Is it surprising that VW, which claims to be going “fully electric,” incentivizes selling ICE vehicles instead of electric vehicles? Yes, it is.
A 10% income loss for a vehicle is a lot of money for a dealer that sold an ID.4 but could have sold a Tiguan instead. Although the numbers may differ slightly by country the overall results and outcome remain the same.
If we compare the leaked document with the claims and findings from the Greenpeace study, we can fairly conclude that the Volkswagen statements are wrong, and some may even call them lies.
The Volkswagen claim that “ID.3 sales are even disproportionately promoted in this program” is not true for the ID.4, and we can conservatively assume it is wrong for the ID.3 as well. The two models don’t differ much and will not differ a lot with regards to the dealership agency margin. For the ID.4 in France, it is definitely 4.5% without any bonus, and Greenpeace published a 6% margin without a bonus for the ID.3, which appears very realistic in this context.

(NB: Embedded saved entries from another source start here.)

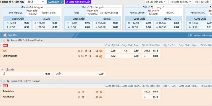Click the clock icon beside Trận Đấu
Viewport: 212px width, 106px height.
point(5,35)
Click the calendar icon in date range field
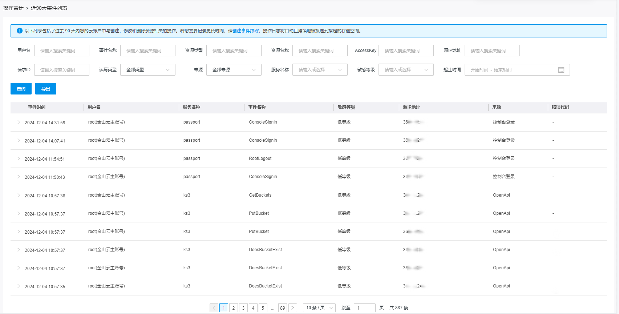This screenshot has width=619, height=314. click(561, 70)
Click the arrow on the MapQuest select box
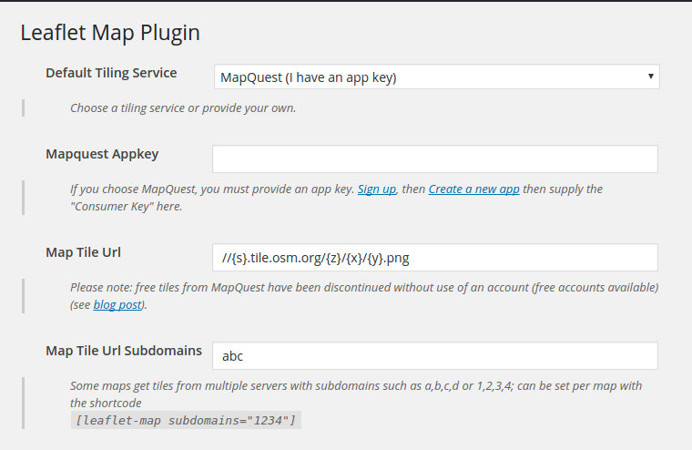692x450 pixels. [650, 77]
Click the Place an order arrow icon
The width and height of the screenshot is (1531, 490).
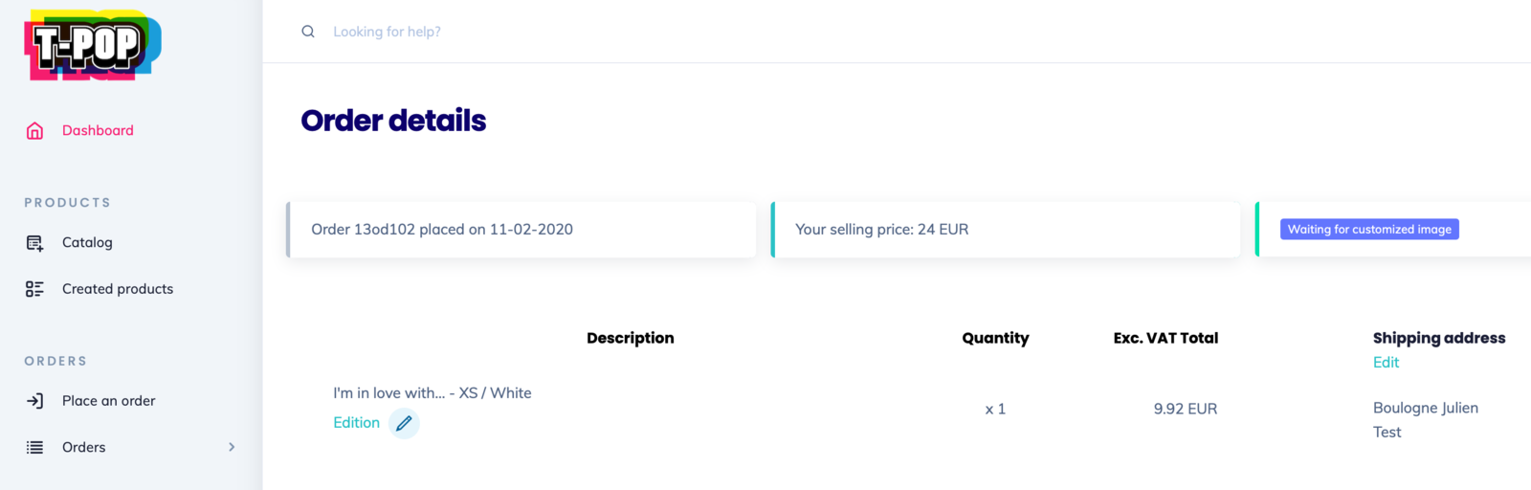point(34,401)
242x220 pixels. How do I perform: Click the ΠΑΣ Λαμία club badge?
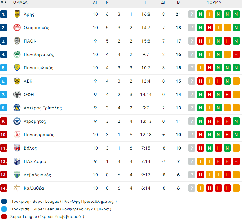click(17, 161)
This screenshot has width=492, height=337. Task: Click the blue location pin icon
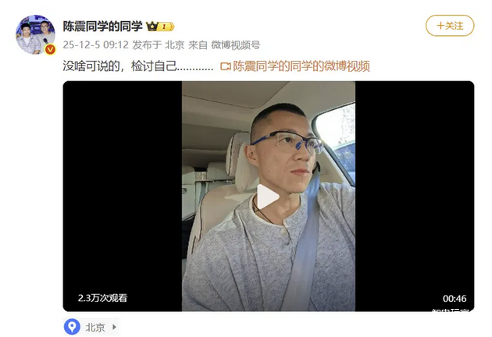pyautogui.click(x=72, y=327)
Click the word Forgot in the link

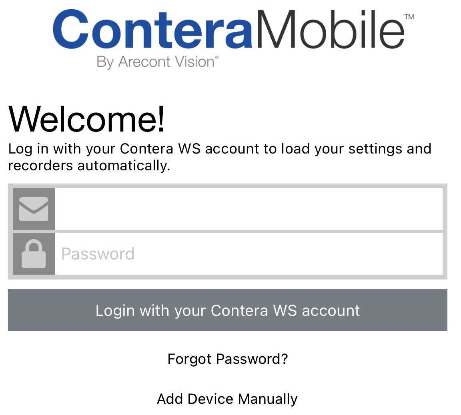click(x=189, y=359)
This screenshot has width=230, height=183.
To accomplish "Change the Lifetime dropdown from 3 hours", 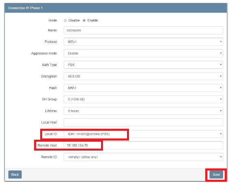I will 143,111.
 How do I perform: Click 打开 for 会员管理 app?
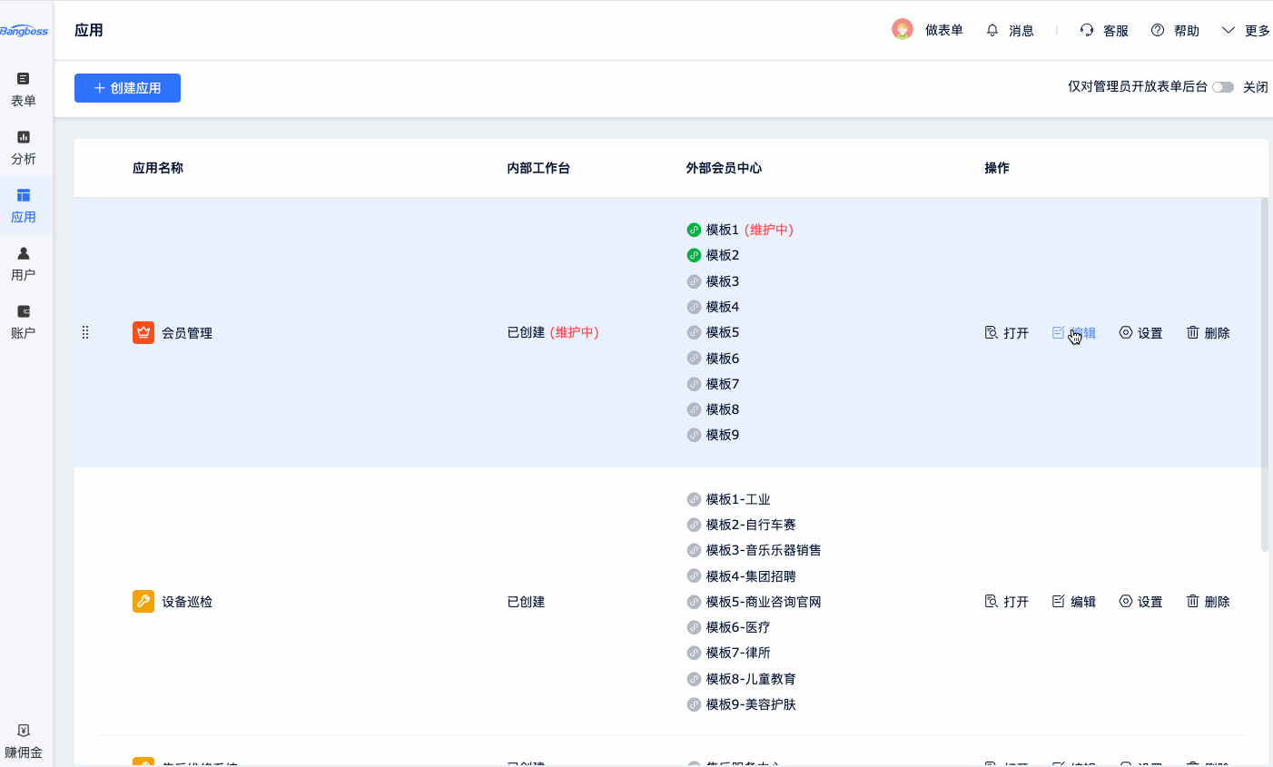point(1007,333)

The bad news is not only that dealerships are getting a penalty if they sell an ID instead of an ICEV. The bad news is also that VW did not stop misleading the public. Volkswagen is not selling every BEV it can. The company is trying to find the optimal vehicle mix to make the highest possible profit regardless of what that means for CO2 emissions and climate change.

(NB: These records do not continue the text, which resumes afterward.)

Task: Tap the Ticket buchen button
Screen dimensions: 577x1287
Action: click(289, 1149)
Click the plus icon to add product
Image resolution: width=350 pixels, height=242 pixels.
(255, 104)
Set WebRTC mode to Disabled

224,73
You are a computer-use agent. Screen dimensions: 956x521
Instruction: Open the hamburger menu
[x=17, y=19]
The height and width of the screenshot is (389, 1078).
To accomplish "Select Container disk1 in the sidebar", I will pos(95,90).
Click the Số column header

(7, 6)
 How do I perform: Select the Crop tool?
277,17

Volkswagen lied in the past about true vehicle emissions in a criminal way with sophisticated cheating devices and betrayed its customers, and as a side effect accelerated climate change. The financial and reputational damage has been severe, but they declared with the start of new CEO Herbert Diess in 2015 that the company had changed.
In the last 5 years, Volkswagen, through its marketing and PR department and also through management again and again, repeated the claim that they transformed the company into one focused on sustainable transportation and were doing all they could to accelerate the broader industry transition.
The truth is that Volkswagen’s #1 priority is sustainable profit. There is nothing wrong with putting profits as the #1 priority, but it’s not honest to say sustainable transportation is on top when it’s not.
If selling as many BEVs as possible was the goal, Volkswagen would incentivize dealerships to sell as many ID.3s and ID.4s as possible. Instead, they motivate dealers to sell more ICE vehicles.
Today, we have to realize that Volkswagen continues to cheat its customers and the public.